Expert Anne Marie Smith explores challenges an organization may face when apply data governance policies to data lakes -- and the benefits of doing so.

Data governance applies policies, standards, practices and processes to manage data and enable effective use of high-quality data across an organization. If an organization wants to have high-quality data in its data lake and achieve high-quality results, it needs to engage in proper data lake governance.

Data lakes pose many challenges across all the disciplines of enterprise data management. Some data lake governance challenges could include:

1. Identification and maintenance of correct sources for data in the lake (system of record, business owner of data elements, obvious redundant data in the lake causing issues, etc.).

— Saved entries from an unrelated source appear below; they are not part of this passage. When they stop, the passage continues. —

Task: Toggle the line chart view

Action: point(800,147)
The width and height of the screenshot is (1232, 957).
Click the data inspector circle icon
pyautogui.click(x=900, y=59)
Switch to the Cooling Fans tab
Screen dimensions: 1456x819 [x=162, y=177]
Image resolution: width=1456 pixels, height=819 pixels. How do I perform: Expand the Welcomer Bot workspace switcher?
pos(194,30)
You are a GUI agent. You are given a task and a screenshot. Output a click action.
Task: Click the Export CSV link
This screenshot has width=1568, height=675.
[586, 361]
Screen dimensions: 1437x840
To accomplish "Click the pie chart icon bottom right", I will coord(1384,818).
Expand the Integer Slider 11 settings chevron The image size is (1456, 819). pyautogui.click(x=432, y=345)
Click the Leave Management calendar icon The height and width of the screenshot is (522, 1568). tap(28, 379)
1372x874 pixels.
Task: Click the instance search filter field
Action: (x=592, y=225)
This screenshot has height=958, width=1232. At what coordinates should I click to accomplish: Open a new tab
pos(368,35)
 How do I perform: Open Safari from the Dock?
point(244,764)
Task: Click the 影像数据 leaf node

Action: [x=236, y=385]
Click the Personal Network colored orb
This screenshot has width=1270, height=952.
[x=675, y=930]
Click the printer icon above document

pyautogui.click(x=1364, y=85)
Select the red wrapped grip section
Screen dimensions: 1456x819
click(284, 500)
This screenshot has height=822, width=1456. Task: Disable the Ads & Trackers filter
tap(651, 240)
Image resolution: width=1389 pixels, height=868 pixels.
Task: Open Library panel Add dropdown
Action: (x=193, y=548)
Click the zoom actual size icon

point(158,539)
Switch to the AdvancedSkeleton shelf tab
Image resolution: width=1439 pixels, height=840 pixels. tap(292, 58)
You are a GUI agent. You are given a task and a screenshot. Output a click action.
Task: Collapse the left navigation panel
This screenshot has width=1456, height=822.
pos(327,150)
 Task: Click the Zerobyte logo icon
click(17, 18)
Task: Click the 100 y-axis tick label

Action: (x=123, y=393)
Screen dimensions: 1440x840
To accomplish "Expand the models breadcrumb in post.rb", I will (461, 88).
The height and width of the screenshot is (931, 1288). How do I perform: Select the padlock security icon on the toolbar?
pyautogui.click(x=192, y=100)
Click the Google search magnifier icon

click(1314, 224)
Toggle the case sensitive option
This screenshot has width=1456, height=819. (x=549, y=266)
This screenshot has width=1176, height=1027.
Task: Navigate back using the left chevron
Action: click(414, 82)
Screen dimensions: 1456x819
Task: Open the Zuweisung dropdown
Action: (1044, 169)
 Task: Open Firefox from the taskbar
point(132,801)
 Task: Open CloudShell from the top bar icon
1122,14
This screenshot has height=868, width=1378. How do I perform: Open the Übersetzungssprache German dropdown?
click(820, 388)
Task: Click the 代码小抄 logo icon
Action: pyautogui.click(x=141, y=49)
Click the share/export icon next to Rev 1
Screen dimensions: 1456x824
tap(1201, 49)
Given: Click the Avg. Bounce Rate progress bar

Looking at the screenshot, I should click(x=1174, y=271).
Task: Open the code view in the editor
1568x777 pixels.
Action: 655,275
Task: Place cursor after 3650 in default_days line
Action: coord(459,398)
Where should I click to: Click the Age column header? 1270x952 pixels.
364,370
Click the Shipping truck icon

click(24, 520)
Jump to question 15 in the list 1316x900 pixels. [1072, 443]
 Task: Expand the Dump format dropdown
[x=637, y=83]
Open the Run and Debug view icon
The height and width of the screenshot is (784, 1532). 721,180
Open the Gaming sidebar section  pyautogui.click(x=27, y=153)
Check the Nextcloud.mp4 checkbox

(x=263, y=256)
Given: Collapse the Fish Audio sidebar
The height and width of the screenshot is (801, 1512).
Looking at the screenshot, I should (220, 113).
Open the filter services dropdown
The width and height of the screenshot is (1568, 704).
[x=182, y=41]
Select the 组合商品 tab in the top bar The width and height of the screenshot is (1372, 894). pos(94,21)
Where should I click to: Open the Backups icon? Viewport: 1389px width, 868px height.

2. Metadata management issues (correct data definitions for data in the lake; conflicts between valid data definitions caused by issues in ownership or stewardship assignments; data standards applied or not applied to data before or while stored in the lake, causing issues for analytics; etc.).

3. Lack of coordination between a data lake governance program and data quality efforts can result in poor-quality data entering the data lake. This may lead to inaccurate results when the data is used for analysis and decisions, causing loss of confidence in the data lake and a general distrust of data across organization.

4. Lack of coordination between data governance and data security, where standards and policies for protected data that aren't applied properly causes issues with access to sensitive data or data protected by regulations.

5. Conflict among business units or departments that use the same data lake. Different departments may have different business rules for similar data, applying differing policies or standards to data stored in the data lake and resulting in an inability to reconcile data differences for analytics.

In conclusion, without data lake governance, organizations may find themselves with a data swamp or data quagmire.